WHAT YOU NEED TO DO:
Look through the records below and say how many lines include "will". Give only that number.

━━ GIVEN RECORDS

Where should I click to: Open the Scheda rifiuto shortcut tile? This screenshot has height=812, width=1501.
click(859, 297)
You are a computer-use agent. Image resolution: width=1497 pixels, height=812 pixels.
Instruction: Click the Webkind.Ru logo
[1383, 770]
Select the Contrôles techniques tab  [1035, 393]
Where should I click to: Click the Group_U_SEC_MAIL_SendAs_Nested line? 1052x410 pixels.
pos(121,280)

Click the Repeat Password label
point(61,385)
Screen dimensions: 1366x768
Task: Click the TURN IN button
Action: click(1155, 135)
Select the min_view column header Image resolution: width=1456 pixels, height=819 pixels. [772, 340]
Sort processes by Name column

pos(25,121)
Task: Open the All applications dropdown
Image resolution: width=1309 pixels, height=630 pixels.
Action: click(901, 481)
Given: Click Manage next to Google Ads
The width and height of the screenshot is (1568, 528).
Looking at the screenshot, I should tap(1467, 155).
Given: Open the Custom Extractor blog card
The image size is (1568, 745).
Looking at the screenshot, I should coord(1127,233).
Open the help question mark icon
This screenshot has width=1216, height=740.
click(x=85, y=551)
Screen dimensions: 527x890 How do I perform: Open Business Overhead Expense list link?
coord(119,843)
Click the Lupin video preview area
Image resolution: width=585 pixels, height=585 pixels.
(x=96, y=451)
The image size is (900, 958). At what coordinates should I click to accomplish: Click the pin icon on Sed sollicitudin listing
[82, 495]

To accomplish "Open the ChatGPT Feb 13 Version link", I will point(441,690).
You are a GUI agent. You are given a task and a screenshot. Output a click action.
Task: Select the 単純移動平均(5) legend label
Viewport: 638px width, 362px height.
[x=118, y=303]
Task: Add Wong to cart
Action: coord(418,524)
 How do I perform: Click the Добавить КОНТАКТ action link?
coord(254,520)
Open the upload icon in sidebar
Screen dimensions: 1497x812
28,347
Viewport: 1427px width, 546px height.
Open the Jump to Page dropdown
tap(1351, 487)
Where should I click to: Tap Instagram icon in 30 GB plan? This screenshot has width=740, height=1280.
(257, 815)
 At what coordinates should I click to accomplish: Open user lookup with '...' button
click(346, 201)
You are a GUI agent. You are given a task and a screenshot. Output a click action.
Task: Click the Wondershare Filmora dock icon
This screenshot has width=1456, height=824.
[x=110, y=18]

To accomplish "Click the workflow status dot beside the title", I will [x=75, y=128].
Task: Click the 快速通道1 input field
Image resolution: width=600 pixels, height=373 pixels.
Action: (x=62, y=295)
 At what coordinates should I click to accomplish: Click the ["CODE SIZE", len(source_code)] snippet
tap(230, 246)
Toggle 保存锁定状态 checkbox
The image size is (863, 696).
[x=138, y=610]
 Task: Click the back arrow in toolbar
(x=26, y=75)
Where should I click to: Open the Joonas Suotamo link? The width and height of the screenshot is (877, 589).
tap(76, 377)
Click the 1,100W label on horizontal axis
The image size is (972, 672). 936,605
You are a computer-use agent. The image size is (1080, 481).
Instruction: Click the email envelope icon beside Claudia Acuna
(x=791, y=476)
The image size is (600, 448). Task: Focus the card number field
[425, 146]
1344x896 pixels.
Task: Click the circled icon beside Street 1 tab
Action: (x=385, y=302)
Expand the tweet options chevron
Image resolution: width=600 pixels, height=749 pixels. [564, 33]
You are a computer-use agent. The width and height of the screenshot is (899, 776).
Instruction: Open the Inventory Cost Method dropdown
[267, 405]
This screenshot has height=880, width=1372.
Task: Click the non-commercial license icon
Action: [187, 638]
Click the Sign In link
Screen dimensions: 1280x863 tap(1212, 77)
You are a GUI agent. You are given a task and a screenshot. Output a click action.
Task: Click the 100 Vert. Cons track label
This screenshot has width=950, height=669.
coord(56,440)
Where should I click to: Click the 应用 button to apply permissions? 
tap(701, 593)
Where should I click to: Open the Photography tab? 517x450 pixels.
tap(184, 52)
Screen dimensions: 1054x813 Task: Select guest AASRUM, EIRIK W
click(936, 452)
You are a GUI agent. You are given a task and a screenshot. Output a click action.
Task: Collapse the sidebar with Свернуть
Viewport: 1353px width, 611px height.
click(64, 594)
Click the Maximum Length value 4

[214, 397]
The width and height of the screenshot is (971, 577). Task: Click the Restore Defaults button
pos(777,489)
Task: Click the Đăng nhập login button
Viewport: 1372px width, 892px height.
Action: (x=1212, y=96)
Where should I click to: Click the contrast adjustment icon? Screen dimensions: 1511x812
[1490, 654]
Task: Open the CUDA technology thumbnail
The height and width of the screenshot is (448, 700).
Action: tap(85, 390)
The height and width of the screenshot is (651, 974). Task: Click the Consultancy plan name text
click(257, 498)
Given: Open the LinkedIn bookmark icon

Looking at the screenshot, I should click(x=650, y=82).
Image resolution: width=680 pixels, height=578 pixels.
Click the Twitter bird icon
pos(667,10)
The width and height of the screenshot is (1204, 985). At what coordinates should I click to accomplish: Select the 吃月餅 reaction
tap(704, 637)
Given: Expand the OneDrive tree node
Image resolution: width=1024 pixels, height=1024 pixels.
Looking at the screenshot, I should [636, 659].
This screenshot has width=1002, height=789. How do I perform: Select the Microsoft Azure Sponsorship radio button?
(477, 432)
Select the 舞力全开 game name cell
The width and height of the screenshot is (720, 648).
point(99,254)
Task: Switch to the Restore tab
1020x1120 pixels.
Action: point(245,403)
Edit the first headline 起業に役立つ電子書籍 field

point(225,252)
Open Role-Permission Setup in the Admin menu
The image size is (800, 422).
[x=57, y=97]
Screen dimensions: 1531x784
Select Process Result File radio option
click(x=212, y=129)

━━━━

SOLUTION:
2